## Work order 1
According to the Zoo Tycoon DS article, what is the sequel to the game called, and in what year was it released?
## Work order 2
Please write out the Zoo Tycoon DS article from "2005 video game" up to and including "released in 2008.".

## Reading text
-*-
- Developer: Altron
- Publisher: THQ
- Director: Masahiro Horiguchi
- Designer: Yoshihiro Tanaka
- Programmers: Masahiro Horiguchi Shogo Namekata
- Artists: Daisuke Nakano Naoki Miyake Hiroki Takahashi Yusuke Sato Kenta Kuraishi
- Composer: Tomoyoshi Sato
- Series: Zoo Tycoon
- Platform: Nintendo DS
- Release: NA: October 10, 2005; EU: November 11, 2005';
- Genre: Business simulation
- Mode: Single-player

= Zoo Tycoon DS =

2005 video game

Zoo Tycoon DS is a 2005 construction and management simulation game developed by Altron and published by THQ for the Nintendo DS. It is based on the PC game Zoo Tycoon. A sequel to the game, titled Zoo Tycoon 2 DS, was released in 2008.

==Gameplay==
The graphics and gameplay are somewhat similar to the first Zoo Tycoon game, however, for the DS version, the terrain is in a grid format and does not blend smoothly with other terrain types like they do in the PC and Mac versions.

The objects and animals available in the game are also that of the first Zoo Tycoon game.
-*-
## Material shown
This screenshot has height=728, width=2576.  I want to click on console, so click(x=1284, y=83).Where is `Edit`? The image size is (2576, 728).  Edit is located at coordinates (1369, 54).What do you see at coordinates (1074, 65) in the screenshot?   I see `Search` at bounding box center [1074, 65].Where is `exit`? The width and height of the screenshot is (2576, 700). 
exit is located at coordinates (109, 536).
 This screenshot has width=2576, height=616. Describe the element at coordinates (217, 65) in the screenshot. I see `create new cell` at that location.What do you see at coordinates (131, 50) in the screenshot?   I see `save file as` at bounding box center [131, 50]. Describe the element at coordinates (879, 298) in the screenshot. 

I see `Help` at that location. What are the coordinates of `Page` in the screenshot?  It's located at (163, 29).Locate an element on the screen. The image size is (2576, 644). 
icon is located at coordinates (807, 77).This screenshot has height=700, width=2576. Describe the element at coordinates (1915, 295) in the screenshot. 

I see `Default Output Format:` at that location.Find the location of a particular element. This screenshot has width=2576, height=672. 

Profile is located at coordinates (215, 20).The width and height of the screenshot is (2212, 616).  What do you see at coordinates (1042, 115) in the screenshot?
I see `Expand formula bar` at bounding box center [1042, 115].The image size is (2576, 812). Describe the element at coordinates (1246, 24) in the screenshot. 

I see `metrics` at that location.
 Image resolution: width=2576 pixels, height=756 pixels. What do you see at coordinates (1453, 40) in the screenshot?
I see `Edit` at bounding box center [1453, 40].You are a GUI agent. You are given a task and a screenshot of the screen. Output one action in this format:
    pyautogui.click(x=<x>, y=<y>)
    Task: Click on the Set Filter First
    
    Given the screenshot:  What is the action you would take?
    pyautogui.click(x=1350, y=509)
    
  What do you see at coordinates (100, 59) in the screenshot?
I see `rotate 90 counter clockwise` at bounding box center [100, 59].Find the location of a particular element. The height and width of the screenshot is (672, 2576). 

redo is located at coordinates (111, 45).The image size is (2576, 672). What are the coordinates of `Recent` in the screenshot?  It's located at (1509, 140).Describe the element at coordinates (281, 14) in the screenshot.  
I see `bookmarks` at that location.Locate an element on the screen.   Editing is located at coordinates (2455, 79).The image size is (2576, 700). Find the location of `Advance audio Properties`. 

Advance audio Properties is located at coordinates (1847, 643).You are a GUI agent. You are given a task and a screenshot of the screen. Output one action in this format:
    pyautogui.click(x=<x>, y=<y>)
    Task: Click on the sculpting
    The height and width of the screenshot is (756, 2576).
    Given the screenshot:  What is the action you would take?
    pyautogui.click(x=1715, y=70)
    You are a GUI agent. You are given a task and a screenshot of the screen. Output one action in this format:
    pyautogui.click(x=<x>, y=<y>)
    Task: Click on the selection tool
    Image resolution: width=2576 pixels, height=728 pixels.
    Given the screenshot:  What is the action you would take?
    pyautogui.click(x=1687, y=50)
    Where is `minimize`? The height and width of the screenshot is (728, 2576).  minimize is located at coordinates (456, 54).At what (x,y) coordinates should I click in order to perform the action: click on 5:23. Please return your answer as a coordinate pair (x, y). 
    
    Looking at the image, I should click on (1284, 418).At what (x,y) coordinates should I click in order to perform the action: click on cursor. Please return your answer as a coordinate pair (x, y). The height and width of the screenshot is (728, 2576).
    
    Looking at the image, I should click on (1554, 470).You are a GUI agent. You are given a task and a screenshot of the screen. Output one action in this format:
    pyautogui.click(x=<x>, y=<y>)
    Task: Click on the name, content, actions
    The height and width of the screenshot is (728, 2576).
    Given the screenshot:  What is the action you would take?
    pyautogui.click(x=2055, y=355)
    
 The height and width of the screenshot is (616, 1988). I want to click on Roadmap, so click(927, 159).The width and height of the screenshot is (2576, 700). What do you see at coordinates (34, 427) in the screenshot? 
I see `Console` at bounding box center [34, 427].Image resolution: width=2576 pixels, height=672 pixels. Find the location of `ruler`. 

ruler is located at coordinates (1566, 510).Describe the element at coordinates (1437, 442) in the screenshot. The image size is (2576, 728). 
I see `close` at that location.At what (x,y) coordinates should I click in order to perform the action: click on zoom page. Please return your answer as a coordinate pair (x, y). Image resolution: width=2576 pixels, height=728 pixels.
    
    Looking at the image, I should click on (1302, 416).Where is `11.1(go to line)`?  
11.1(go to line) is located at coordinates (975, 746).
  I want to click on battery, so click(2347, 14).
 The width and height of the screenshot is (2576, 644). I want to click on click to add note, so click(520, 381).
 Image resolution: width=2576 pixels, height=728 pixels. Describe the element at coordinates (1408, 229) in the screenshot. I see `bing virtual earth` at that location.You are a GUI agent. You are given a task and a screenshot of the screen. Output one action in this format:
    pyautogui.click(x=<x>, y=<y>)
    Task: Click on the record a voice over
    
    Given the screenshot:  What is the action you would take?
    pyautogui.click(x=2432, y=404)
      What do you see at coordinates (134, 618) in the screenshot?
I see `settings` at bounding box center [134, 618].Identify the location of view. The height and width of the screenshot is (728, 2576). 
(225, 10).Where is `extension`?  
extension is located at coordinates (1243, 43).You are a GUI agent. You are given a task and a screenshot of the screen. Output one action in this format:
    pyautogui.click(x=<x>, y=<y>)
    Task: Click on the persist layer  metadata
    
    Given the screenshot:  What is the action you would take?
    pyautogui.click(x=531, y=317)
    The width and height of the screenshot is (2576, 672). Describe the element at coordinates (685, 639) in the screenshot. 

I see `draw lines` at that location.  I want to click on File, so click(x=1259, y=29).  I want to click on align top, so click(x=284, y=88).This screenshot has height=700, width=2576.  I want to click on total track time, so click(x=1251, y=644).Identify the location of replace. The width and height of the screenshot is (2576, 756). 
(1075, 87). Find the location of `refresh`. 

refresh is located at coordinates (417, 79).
-*-
## Exercise response 1
The sequel is Zoo Tycoon 2 DS, released in 2008.

## Exercise response 2
2005 video game

Zoo Tycoon DS is a 2005 construction and management simulation game developed by Altron and published by THQ for the Nintendo DS. It is based on the PC game Zoo Tycoon. A sequel to the game, titled Zoo Tycoon 2 DS, was released in 2008.